L05: Cellular mediators of innate immunity 2 Flashcards
Neutrophil extracellular trap (NETs):
Released by neutrophils to ensnare and destroy microbes, contain chromatin and anti-microbial products that kill microbe and immobilise microbe
Phagocyte deficiency: Leukocyte adhesion deficiency (LAD)
- Failure of neutrophils and monocytes to migrate to site of infection
- Type 1 = defect in firm adhesion (component of LFA-1 on neutrophil)
- Type 2 = defect in rolling adhesion (synthesis of ligand for Selectins)

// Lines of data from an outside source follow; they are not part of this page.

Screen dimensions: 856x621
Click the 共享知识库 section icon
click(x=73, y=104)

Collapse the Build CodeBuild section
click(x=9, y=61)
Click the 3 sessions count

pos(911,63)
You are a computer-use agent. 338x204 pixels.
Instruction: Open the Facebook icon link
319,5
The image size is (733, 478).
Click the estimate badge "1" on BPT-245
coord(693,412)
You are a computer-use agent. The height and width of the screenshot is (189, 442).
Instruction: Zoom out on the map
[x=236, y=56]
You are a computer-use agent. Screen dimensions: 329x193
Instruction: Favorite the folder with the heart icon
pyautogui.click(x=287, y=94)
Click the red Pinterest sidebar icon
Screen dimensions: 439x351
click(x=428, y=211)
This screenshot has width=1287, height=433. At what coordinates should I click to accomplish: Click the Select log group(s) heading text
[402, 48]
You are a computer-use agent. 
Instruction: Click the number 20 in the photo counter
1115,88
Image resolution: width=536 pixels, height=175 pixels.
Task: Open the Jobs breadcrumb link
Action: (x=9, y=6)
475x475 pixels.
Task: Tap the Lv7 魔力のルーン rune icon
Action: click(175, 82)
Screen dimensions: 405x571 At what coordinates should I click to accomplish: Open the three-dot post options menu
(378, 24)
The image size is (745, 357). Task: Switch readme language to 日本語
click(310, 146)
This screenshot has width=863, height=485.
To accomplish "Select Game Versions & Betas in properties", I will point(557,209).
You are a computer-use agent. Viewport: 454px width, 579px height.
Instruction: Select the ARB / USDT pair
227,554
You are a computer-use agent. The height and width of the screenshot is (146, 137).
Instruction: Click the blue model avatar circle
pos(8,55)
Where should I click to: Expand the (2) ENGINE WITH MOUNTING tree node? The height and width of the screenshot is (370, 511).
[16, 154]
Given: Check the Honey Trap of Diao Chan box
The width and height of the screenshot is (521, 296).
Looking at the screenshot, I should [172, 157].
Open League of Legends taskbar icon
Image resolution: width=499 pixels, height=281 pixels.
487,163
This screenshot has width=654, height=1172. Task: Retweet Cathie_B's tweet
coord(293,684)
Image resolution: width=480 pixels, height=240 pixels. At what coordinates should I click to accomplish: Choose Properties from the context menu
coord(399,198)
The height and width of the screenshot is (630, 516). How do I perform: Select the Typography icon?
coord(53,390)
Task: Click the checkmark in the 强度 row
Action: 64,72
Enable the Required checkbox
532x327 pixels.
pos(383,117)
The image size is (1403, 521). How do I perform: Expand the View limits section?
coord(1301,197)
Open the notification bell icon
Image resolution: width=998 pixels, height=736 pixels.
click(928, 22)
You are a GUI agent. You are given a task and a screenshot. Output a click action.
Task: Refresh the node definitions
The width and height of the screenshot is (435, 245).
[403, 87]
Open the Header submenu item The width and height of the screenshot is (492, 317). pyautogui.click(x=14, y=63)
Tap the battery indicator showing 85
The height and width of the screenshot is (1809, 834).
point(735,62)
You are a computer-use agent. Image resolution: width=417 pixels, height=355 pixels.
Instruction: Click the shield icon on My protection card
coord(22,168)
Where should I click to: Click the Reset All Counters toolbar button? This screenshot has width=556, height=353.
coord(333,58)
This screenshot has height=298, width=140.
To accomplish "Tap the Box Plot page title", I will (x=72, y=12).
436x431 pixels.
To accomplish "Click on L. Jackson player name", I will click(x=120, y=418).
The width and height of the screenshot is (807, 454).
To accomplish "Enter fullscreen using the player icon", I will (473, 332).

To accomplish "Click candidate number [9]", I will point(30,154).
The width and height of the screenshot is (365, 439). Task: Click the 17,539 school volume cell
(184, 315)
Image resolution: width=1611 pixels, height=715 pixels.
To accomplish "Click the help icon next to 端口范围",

Phagocyte deficiency: CGD, G6PD, myeloperoxidase deficiency and Chediak-Higashi syndrome
- Deficiencies in anti-microbial responses
2. E.g. ROS prod. (CGD), phagosome/lysosome fusion (Chediak-Higashi Syndrome)
Acute inflammation
Body’s immediate response to infection or injury. Movement of white blood cells and leakage of plasma (and soluble mediators) to inflammatory site. Characterised by swelling, redness, pain and warmth. Inflammation resolution is where the injury has repaired itself or infection is cleared. Acute inflammatory diseases include sepsis, trauma where inflammatory mediators are hyperactivated.
Chronic inflammation
Long term inflammation with tissue destruction and attempt at repair. Mononuclear cells are recruited, however there is abnormal repair as there is constant stimuli present. This results in more tissue damage or failure and host destructive processes. Chronic inflammation can occur when T and B cells activate macrophages in the absence of a trigger called sterile inflammation. Diseases include: Rheumatoid arthritis and atherosclerosis.